Describing the democratic, secular, feminist state being established in the Kurdish-controlled area of northern Syria as “impressive,” he said this is the “best” and “only” example of the kind in Syria and that Britain should be helping to rebuild it in the aftermath of the conflict.
During a visit to Qamishli, Lord Glasman, a Labour peer who was part of the delegation, said: “We’re here for a long-term relationship with you, where we can support you against all the people who are trying to destroy your liberty.”
In March, the Turkish military overran the north Syrian city of Afrin following a bloody campaign to oust the YPG from the area. Dozens of Kurdish fighters lost their lives, including 26-year-old British national Anna Campbell, who'd been volunteering with the YPJ, the female arm of the YPG.
Recep Tayyip Erdogan, Turkish president, has vowed to expand the offensive to other YPG-held areas, citing security concerns in response to US plans to help Kurdish militias create a 30,000-strong “border security force” to defend the Syrian-Turkish border against Daesh.
Turkey views the YPG as an extension of the Kurdistan Workers’ Party (PKK), which it defines as a terrorist organization, following a three-decade battle for Kurdish independence on Turkish soil.
The UK and US, wary of upsetting an important NATO ally, remain reluctant to get involved. A statement released by the US State Department in March said it was “committed to our NATO ally Turkey” with its “legitimate security concerns,” sentiments reiterated by British Foreign Secretary Boris Johnson who insisted: “Turkey has the right to want to keep its borders secure.”
Kurdish forces are “infuriated” by the response, feeling that they have been let down by their allies, commentators said. Kurdish fighters make up the majority of the US-led Syrian Democratic Forces (SDF) fighting against Daesh.

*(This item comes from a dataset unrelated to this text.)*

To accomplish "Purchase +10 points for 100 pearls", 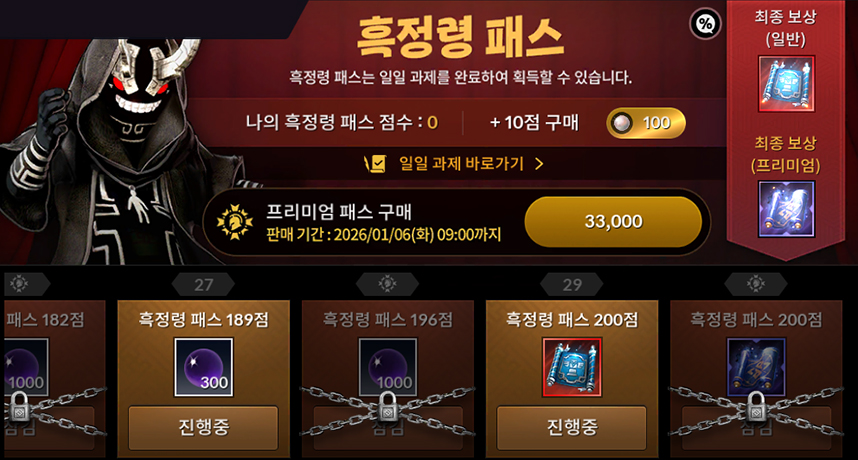I will pos(646,123).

Josh Walker, a British YPG fighter who has since returned to the UK, said: “Kurds have been seeing this as another chapter in their long history of betrayal by major powers; they are especially disappointed considering their major contribution to the near-defeat of ISIS, which was only prevented from being total defeat by Turkish intervention.”
Since the assault on Afrin, the YPG has redeployed hundreds of troops from the frontlines against Daesh to defend the city on the other side of Syria. Turkey’s “increasingly belligerent” position toward the Kurds has thrown up “contradictions” for UK and US foreign policy in Syria, said Robert Lowe, deputy director of the Middle East Center at the London School of Economic and Political Sciences.

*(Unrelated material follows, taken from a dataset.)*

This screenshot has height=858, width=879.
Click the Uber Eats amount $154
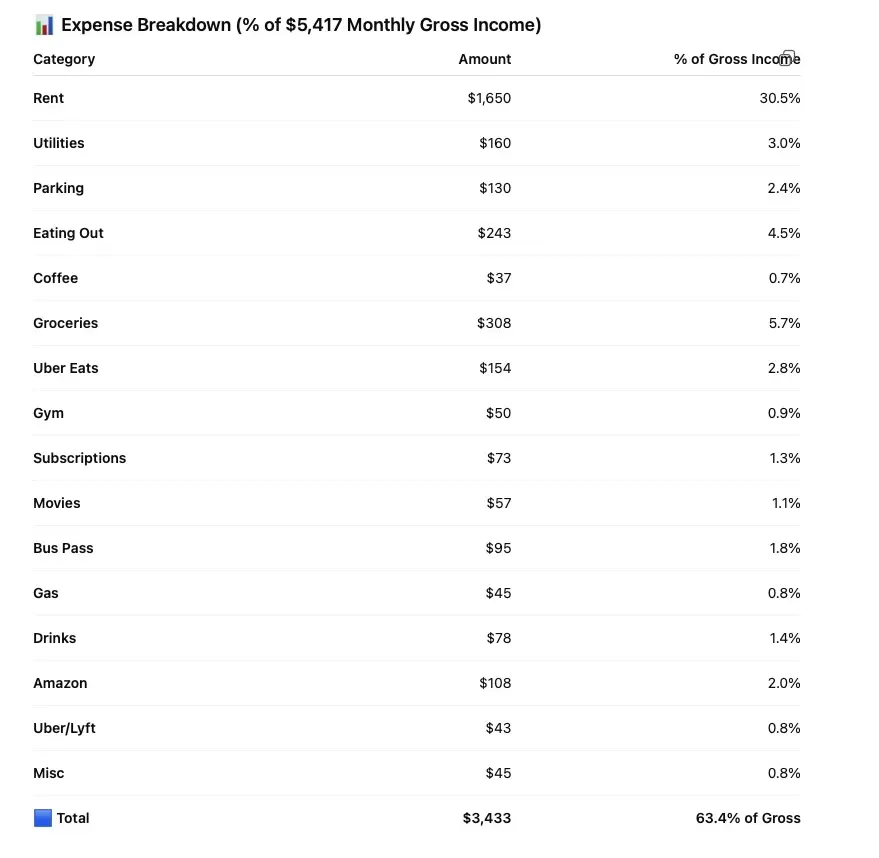494,368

“Their overriding priority is to defeat ISIS (Daesh) and associated groups. That’s been hurt by the Turkish invasion and made their continuing operations to defeat ISIS, or clear out what’s left of them, more difficult because the Kurds have had to move resources.
“The US and the UK are only prepared to go so far in their criticism of Turkey,” he said. “They have urged restraint … but also haven’t been as critical as they might have been.”
Russell-Moyle said the UK needed to be “stepping up, not stepping away.” The recent decision taken by Theresa May, UK prime minister, to engage in US-orchestrated airstrikes targeting the Syrian regime’s chemical weapons facilities without parliamentary approval was a “very risky strategy,” he said.
To bring an end to this conflict “we should be building up societies,” he said, and “supporting a civil population that will never allow it to happen again.”
In Rojava, and the cantons of Kobani, Cizre and Afrin, Kurdish communities have embarked on a political project to form the Democratic Federation of Northern Syria, establishing a system of government based on democratic confederalism, ecology and gender equality. Councils set up by local people, have been established, based on equal representation of minority groups in the area.
Elif Gun, from the Kurdistan Students Union in the UK, described a “system of stateless democracy, working from bottom up, with power handed and divided.
“It is the only form of democracy and state that offers real change to the people and gives the power of decision making to the people.”